Re: dead easy deployment / Camping on the fly

2012-03-31 Thread Nokan Emiro
Hi,

I run a few Camping apps in production with Rack's FastCGI handler.
This way it is completely separable from the webserver, which can be
nginx, apache, lighttpd, or anything else that implements the FastCGI
protocol.  On top of that it's more scalable, because you can run these
processes on different machines -- if you feel so.

...just an idea to think about, but better than using reverse proxies.



On Sat, Mar 31, 2012 at 4:29 PM, david costa gurugeek...@gmail.com wrote:

 Hello Jenna !
 I think that run rack applications the most efficient way seems to be
 phusion passenger that works with apache and nginx. It might work with
 other setups but it is not documented.
 The other alternative to serve a camping application is to use a standard
 ruby webserver (thin, unicorn, etc.) and use either apache or nginx as
 reverse proxy. This should be more resource consuming as you would have
 both a thin/unicorn instance running and nginx.  The setup of passenger +
 apache seems to be very easy as you just drop the file with the camping app
 and it works. It can't really get more easier than this.

 The camping file has to be called config.ru
 http://www.modrails.com/documentation/Users%20guide%20Apache.html#_campingand 
 this is the only way it works on my tests but I am sure that there is
 an easy way to work with several files or in a different way.

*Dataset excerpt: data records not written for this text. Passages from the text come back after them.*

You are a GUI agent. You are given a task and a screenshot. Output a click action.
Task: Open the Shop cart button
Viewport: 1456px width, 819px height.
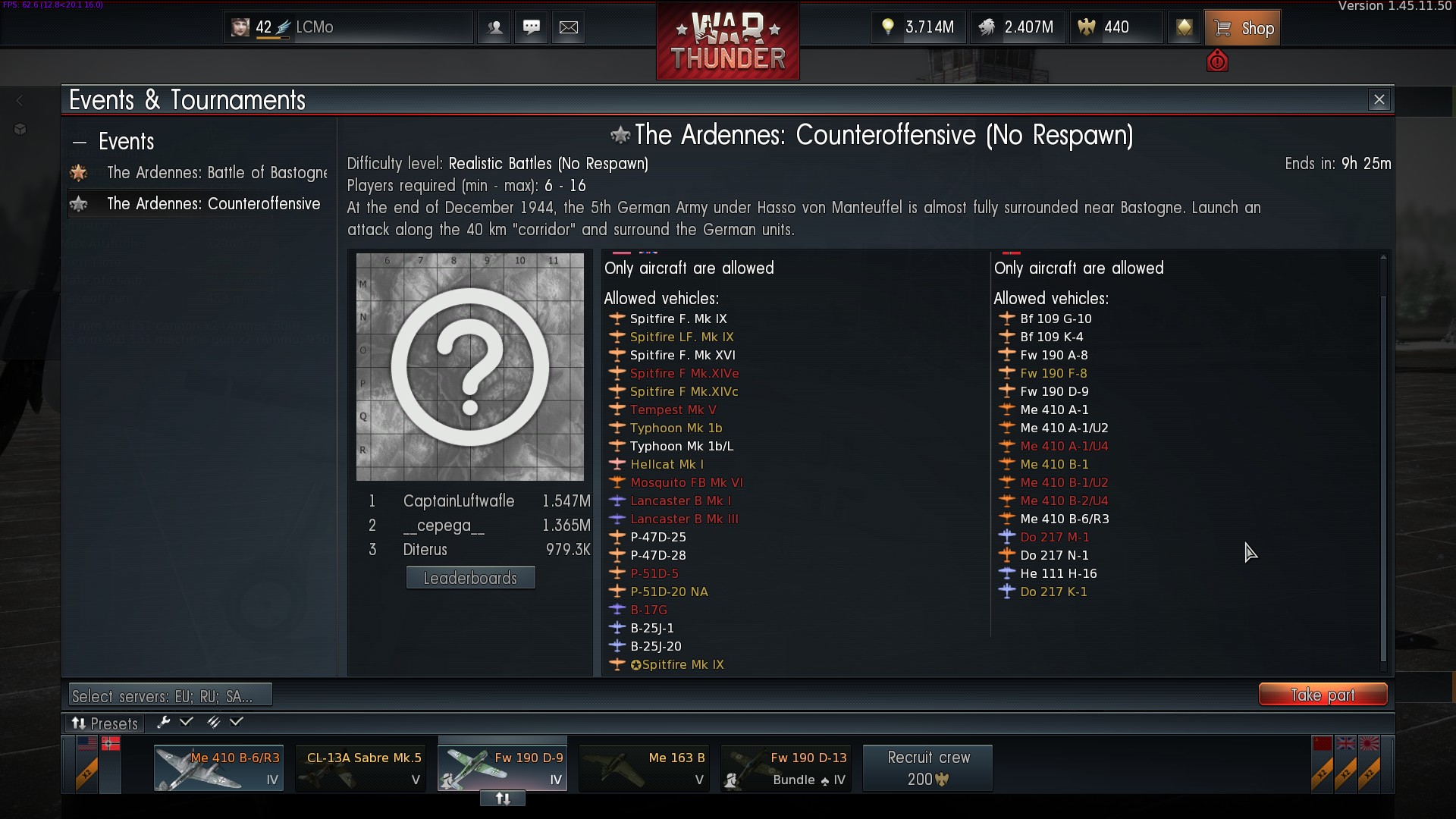[1242, 29]
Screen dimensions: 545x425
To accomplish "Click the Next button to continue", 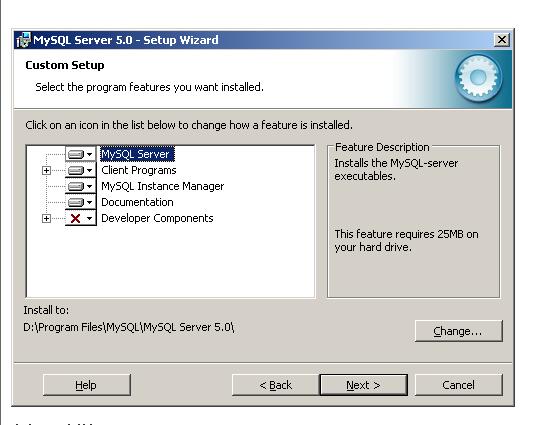I will pyautogui.click(x=364, y=385).
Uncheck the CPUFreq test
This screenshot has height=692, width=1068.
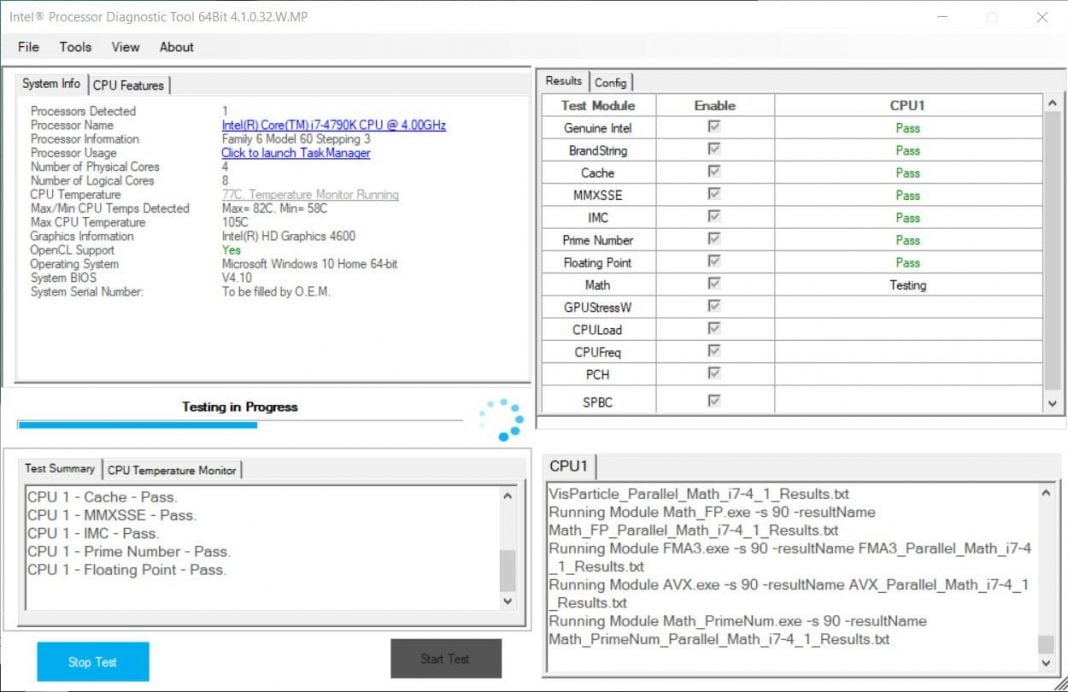(713, 352)
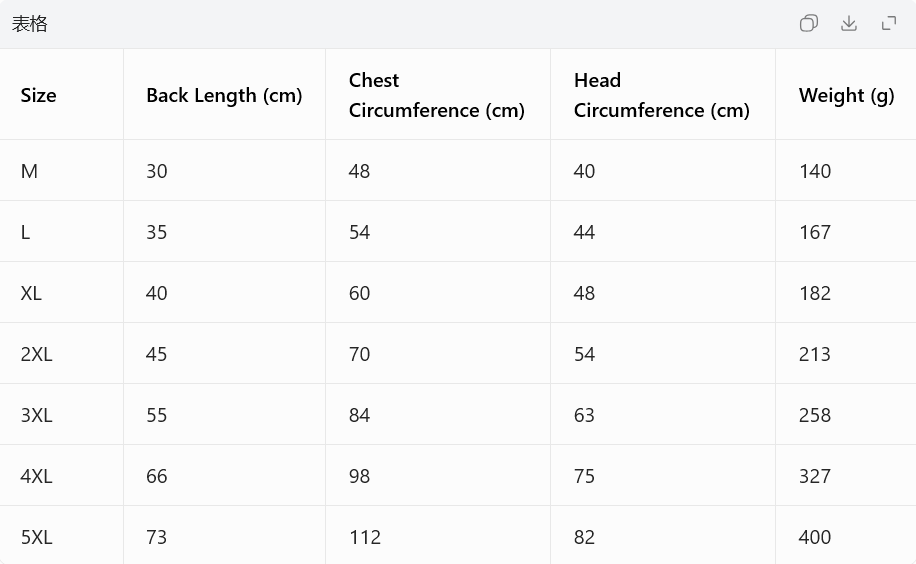Viewport: 916px width, 564px height.
Task: Click the 5XL size cell
Action: tap(36, 537)
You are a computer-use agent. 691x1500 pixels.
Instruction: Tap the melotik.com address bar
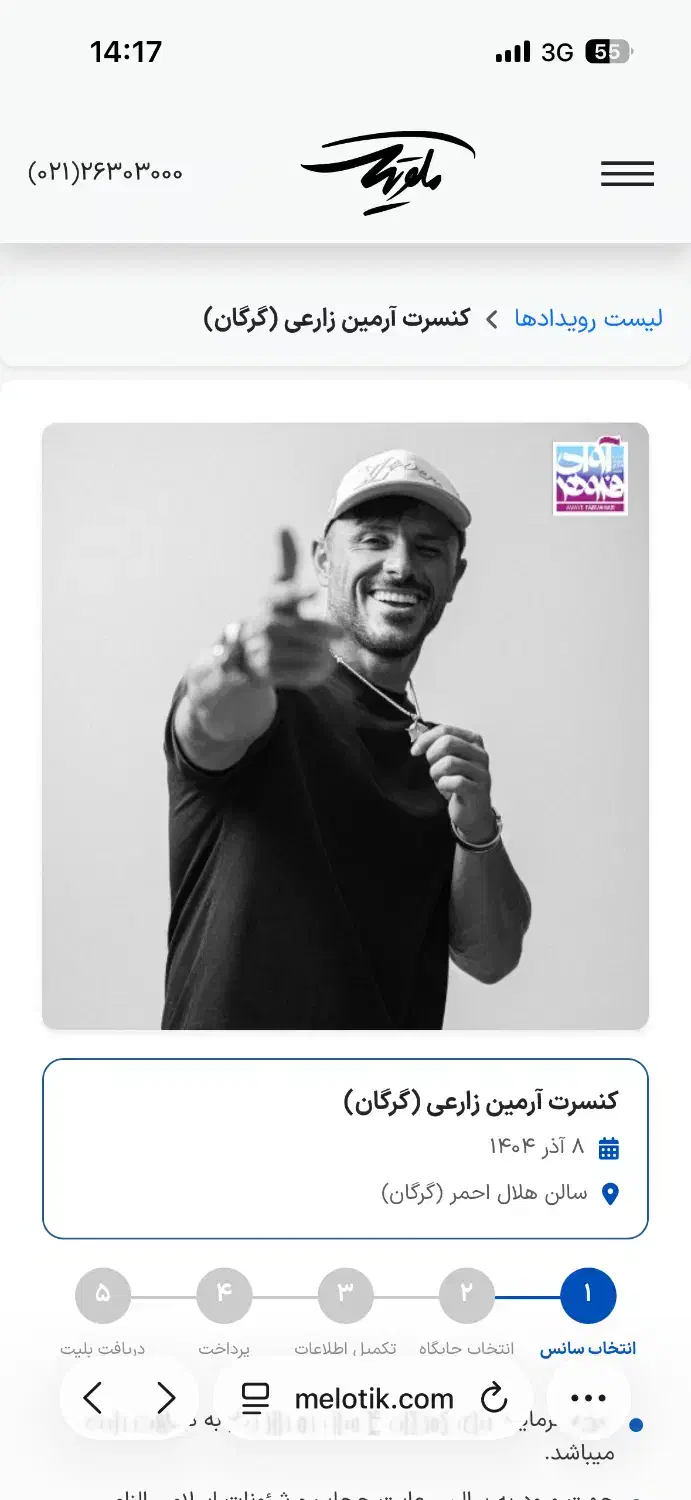[x=373, y=1398]
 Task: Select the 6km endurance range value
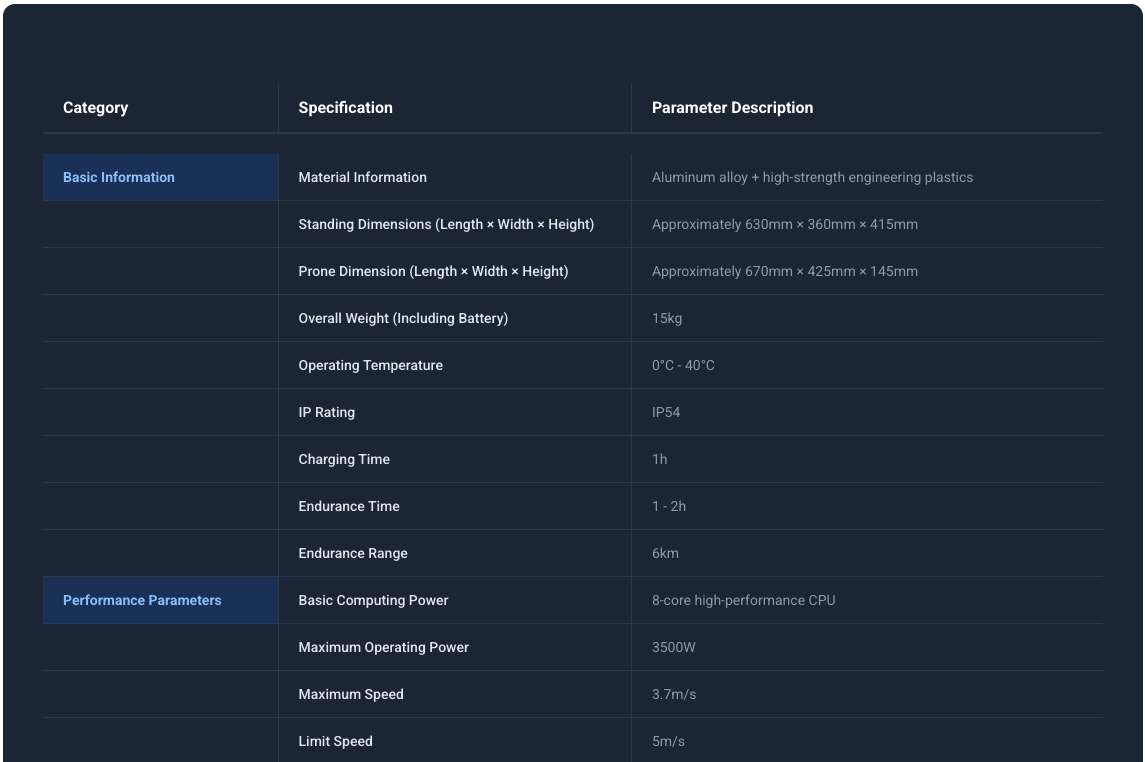pyautogui.click(x=665, y=553)
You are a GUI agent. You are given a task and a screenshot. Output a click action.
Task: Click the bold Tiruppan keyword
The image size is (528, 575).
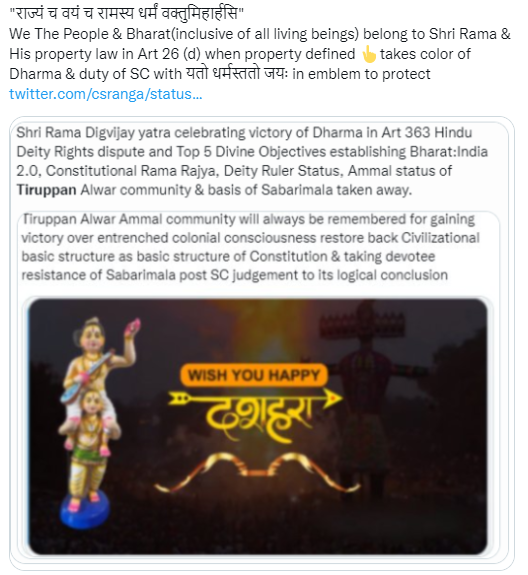click(x=47, y=190)
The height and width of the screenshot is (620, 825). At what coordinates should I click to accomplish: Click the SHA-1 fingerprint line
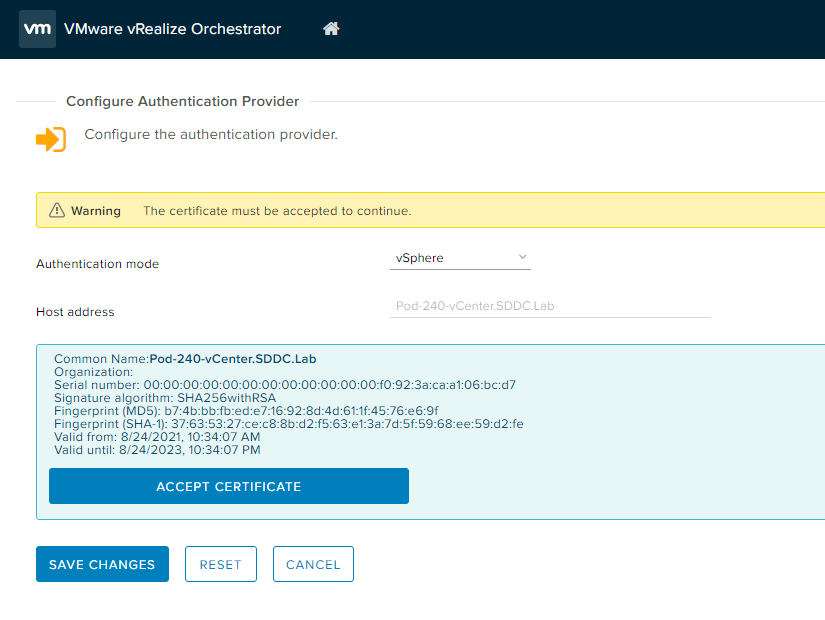[288, 424]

 Now if we want to use webdav apache has the module and with a digest
 authentication over ssl should be fairly secure. It also allows to limit
 the upload file size which could be useful (e.g. if someone is obviously
 trying to upload not a camping file !).

 This is what I found so far as a possible solution but I am open to
 anything. I did try also an image that was using git/capistrano for remote
 deployment but somehow seemed an overkill to me and it didn't really work.
  All I am doing is highly experimental so I am more than happy to see other
 idea/possibilities and see how far I can go with it.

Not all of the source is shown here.